*TO DO:*
Below are entries; output exactly the lines from the one with "Tap the page title 城乡居民医疗保险缴费" to the one with "Task: Click the 0:51 / 0:59 time display", both included, and nothing else.

---- RECORD EXCERPTS

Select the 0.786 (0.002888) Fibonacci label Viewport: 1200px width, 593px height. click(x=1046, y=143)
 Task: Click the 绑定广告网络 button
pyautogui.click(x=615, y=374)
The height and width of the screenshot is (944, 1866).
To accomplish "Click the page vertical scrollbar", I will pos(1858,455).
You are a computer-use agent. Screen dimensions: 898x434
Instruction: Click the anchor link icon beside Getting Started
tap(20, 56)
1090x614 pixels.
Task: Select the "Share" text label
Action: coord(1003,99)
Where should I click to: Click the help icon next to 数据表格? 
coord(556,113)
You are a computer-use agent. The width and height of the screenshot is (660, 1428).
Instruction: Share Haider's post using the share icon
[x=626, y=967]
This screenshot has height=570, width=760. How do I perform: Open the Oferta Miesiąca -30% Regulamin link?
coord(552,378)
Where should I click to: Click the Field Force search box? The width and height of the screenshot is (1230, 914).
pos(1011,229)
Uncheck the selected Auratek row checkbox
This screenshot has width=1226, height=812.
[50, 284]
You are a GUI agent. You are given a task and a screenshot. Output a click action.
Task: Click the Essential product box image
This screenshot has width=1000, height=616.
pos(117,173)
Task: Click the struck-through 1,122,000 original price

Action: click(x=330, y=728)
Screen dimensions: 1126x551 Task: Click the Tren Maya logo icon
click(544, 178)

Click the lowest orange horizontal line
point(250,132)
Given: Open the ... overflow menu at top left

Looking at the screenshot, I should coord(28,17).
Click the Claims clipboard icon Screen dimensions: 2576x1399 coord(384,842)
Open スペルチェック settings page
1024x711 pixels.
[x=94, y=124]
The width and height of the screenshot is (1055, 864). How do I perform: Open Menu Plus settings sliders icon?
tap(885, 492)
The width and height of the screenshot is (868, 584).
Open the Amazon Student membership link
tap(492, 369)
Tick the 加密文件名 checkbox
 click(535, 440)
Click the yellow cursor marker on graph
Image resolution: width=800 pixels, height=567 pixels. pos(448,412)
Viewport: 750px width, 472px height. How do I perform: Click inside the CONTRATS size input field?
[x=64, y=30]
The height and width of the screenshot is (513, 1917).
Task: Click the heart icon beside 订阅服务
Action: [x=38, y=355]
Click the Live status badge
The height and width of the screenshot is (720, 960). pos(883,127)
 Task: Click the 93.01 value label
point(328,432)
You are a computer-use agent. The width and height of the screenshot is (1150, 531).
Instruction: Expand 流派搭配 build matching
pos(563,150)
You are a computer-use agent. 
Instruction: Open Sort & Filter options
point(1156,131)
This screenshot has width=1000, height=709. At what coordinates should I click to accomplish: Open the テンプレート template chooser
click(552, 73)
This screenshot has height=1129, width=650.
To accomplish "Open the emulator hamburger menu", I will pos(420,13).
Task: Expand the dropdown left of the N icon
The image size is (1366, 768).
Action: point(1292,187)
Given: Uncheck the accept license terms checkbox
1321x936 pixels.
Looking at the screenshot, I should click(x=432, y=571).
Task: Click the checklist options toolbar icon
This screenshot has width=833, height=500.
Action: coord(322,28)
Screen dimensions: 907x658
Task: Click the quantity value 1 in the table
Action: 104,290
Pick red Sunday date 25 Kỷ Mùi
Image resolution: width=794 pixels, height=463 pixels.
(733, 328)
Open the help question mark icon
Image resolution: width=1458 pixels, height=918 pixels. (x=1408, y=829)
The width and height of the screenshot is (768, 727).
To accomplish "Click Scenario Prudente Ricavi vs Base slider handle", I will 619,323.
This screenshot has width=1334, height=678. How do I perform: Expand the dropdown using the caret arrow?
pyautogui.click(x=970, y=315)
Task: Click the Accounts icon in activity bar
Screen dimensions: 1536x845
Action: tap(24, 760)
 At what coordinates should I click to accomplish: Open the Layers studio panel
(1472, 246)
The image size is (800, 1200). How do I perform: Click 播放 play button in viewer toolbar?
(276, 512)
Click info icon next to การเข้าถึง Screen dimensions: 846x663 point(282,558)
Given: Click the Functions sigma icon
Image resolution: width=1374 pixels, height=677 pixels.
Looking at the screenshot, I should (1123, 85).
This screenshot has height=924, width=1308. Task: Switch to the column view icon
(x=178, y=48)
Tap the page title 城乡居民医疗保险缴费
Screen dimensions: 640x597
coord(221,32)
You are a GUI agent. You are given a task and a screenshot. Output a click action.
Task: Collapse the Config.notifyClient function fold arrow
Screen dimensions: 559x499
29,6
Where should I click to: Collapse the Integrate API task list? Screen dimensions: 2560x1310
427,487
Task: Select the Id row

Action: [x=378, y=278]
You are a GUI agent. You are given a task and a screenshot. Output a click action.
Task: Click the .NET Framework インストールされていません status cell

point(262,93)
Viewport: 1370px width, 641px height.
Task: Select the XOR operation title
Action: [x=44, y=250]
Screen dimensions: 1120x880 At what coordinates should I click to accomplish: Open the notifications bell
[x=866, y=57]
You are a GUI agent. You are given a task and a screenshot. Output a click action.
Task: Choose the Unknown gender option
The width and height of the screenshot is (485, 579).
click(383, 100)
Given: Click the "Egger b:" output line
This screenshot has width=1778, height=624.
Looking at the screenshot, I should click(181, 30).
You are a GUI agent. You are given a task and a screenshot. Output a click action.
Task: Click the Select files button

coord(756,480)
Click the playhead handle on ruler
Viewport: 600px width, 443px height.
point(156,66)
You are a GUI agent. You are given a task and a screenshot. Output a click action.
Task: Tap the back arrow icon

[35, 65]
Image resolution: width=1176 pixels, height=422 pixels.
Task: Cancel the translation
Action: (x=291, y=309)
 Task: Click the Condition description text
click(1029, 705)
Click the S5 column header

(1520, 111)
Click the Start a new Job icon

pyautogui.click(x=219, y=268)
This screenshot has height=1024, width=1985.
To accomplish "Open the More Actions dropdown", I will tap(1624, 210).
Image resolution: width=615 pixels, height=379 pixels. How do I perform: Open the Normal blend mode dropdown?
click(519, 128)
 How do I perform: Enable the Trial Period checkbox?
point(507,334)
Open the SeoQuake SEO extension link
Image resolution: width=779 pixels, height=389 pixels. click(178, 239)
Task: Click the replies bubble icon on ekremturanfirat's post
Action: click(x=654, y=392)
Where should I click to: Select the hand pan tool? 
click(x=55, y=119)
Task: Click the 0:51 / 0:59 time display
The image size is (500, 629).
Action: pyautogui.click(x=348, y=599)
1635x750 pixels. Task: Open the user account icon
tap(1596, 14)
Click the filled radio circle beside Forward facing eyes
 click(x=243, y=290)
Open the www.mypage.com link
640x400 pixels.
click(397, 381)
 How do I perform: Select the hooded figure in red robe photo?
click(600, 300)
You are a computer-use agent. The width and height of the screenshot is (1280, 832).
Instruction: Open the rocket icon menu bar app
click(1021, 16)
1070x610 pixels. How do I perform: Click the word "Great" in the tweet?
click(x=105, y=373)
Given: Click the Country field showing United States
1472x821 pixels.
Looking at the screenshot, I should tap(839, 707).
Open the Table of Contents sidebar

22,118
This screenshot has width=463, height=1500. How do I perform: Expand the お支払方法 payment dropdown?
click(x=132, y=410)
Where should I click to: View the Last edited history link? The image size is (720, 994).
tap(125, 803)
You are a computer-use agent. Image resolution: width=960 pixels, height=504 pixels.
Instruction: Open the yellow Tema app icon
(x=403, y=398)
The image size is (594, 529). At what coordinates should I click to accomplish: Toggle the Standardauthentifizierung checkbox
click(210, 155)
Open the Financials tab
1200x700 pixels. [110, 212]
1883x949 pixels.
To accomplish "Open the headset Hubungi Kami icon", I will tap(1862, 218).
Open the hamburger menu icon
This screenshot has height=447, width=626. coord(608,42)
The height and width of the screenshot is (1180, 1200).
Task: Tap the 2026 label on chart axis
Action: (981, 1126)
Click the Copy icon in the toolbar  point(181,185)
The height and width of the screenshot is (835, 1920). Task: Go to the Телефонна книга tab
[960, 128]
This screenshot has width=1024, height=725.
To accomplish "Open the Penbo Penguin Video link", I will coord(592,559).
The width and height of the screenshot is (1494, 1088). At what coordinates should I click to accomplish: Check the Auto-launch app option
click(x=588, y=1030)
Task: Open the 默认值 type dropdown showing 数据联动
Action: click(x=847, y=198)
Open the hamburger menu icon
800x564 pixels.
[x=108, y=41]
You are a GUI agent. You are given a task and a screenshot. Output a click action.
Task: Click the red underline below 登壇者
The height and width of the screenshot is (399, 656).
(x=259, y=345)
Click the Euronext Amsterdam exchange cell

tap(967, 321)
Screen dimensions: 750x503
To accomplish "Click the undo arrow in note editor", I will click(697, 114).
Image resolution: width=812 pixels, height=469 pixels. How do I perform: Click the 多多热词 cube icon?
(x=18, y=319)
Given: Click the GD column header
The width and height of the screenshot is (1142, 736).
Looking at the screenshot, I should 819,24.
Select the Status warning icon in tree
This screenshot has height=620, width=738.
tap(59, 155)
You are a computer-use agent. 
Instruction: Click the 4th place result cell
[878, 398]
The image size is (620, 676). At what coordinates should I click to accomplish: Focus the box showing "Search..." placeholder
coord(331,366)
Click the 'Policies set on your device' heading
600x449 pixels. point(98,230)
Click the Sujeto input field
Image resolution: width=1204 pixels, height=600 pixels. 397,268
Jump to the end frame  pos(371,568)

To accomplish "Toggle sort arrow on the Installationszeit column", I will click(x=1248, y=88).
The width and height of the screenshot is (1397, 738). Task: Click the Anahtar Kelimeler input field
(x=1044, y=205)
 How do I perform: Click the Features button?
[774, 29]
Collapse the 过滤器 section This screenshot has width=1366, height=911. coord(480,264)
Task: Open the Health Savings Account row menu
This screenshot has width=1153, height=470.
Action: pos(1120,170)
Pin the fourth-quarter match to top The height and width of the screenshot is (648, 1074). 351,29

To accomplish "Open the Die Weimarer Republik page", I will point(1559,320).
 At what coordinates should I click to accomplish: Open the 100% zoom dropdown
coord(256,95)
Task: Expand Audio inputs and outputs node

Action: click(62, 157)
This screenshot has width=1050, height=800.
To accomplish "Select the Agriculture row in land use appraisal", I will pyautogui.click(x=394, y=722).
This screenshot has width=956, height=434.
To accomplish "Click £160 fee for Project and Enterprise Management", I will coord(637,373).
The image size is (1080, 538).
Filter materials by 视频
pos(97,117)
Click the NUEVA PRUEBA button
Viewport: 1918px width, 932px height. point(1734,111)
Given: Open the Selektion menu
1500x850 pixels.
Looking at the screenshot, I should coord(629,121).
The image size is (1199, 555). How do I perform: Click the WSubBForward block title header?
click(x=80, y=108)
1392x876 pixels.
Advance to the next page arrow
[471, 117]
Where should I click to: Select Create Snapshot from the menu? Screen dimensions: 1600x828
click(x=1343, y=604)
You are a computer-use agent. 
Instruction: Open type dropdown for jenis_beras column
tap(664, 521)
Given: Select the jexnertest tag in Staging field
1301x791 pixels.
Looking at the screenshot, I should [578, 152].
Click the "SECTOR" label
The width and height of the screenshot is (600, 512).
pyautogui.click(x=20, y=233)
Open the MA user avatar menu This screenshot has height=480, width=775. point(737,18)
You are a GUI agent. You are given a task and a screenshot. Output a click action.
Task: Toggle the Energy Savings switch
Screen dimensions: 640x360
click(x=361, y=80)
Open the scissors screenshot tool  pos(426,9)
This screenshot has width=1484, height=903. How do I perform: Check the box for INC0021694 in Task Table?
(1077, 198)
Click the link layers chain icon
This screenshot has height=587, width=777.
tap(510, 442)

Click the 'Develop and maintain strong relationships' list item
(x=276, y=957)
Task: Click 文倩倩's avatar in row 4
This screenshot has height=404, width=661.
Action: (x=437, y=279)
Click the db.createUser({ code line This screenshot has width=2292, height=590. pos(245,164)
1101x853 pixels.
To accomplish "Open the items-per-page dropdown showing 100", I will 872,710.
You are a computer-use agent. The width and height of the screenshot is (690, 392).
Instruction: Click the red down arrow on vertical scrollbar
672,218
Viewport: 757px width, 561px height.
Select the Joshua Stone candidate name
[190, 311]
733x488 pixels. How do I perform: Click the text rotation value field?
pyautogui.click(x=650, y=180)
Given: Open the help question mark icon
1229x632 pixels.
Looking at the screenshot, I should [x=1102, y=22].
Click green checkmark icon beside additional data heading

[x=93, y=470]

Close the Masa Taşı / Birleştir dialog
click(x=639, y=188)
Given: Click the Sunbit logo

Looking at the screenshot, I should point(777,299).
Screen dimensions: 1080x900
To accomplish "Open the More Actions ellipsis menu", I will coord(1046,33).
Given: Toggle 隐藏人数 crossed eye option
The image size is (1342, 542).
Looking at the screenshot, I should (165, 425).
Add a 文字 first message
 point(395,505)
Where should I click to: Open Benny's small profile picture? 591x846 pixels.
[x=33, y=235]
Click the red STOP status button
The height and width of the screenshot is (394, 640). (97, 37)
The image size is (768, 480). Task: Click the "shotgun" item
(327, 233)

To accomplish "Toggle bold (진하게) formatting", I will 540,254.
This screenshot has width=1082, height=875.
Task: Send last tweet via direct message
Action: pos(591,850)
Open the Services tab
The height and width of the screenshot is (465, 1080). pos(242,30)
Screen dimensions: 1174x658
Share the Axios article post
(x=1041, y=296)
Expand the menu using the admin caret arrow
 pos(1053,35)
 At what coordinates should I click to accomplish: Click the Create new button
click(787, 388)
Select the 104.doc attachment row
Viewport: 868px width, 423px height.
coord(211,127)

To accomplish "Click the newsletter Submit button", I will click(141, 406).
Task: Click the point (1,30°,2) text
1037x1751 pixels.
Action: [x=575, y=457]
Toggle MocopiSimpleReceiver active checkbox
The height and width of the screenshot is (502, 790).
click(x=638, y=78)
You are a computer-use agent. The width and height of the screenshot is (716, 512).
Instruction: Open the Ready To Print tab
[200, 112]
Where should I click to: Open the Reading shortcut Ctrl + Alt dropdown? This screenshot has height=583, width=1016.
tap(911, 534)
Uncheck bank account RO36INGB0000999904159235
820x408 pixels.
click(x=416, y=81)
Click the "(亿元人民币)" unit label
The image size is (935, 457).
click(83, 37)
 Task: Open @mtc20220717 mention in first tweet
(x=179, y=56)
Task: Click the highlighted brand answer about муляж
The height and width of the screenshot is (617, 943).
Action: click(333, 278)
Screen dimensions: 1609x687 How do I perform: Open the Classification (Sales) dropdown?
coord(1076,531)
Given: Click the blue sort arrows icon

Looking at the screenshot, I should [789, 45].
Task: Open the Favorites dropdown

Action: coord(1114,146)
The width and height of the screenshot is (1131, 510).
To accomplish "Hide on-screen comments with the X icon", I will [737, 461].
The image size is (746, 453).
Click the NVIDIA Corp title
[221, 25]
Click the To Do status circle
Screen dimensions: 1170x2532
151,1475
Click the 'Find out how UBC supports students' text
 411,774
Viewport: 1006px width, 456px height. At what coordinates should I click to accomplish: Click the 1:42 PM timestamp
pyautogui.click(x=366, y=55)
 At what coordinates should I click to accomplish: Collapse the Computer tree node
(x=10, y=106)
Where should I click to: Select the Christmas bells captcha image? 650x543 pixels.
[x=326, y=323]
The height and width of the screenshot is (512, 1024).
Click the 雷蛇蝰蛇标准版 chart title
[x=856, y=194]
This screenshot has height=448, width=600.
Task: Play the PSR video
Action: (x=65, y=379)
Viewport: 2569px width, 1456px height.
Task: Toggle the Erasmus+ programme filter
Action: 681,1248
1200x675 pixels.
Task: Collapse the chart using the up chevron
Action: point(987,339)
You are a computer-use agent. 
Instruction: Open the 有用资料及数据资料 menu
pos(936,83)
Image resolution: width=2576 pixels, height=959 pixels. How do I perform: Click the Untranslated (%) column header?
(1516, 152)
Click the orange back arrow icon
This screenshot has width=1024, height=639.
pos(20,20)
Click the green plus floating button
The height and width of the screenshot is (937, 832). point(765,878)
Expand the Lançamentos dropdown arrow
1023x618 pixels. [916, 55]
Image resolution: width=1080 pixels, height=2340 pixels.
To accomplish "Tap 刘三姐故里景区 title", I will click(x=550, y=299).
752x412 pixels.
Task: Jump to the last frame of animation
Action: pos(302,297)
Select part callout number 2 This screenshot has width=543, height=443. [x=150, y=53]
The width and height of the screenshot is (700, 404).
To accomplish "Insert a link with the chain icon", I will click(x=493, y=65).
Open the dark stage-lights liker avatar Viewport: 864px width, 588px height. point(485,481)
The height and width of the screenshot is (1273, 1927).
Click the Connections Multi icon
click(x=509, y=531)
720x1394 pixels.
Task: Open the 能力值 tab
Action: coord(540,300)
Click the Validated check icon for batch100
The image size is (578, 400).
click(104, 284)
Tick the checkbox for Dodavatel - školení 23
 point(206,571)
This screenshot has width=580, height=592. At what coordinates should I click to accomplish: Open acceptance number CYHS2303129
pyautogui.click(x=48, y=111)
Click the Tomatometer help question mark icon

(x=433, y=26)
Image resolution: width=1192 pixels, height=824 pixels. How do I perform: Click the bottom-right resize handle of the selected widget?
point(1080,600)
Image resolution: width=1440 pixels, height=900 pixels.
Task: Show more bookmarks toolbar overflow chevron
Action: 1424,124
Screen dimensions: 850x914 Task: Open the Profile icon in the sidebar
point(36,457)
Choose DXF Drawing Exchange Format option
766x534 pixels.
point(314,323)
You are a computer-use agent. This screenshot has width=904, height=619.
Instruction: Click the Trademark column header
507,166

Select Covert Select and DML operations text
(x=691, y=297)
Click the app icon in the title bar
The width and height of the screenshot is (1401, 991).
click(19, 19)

--------

*SOLUTION TO THIS TASK:*
Tap the page title 城乡居民医疗保险缴费
Screen dimensions: 640x597
coord(221,32)
You are a GUI agent. You are given a task and a screenshot. Output a click action.
Task: Collapse the Config.notifyClient function fold arrow
Screen dimensions: 559x499
29,6
Where should I click to: Collapse the Integrate API task list? Screen dimensions: 2560x1310
427,487
Task: Select the Id row

Action: [x=378, y=278]
You are a GUI agent. You are given a task and a screenshot. Output a click action.
Task: Click the .NET Framework インストールされていません status cell

point(262,93)
Viewport: 1370px width, 641px height.
Task: Select the XOR operation title
Action: [x=44, y=250]
Screen dimensions: 1120x880 At what coordinates should I click to accomplish: Open the notifications bell
[x=866, y=57]
You are a GUI agent. You are given a task and a screenshot. Output a click action.
Task: Choose the Unknown gender option
The width and height of the screenshot is (485, 579).
click(383, 100)
Given: Click the "Egger b:" output line
This screenshot has width=1778, height=624.
Looking at the screenshot, I should click(181, 30).
You are a GUI agent. You are given a task and a screenshot. Output a click action.
Task: Click the Select files button

coord(756,480)
Click the playhead handle on ruler
Viewport: 600px width, 443px height.
point(156,66)
You are a GUI agent. You are given a task and a screenshot. Output a click action.
Task: Tap the back arrow icon

[35, 65]
Image resolution: width=1176 pixels, height=422 pixels.
Task: Cancel the translation
Action: (x=291, y=309)
 Task: Click the Condition description text
click(1029, 705)
Click the S5 column header

(1520, 111)
Click the Start a new Job icon

pyautogui.click(x=219, y=268)
This screenshot has height=1024, width=1985.
To accomplish "Open the More Actions dropdown", I will tap(1624, 210).
Image resolution: width=615 pixels, height=379 pixels. How do I perform: Open the Normal blend mode dropdown?
click(519, 128)
 How do I perform: Enable the Trial Period checkbox?
point(507,334)
Open the SeoQuake SEO extension link
Image resolution: width=779 pixels, height=389 pixels. click(178, 239)
Task: Click the replies bubble icon on ekremturanfirat's post
Action: click(x=654, y=392)
Where should I click to: Select the hand pan tool? 
click(x=55, y=119)
Task: Click the 0:51 / 0:59 time display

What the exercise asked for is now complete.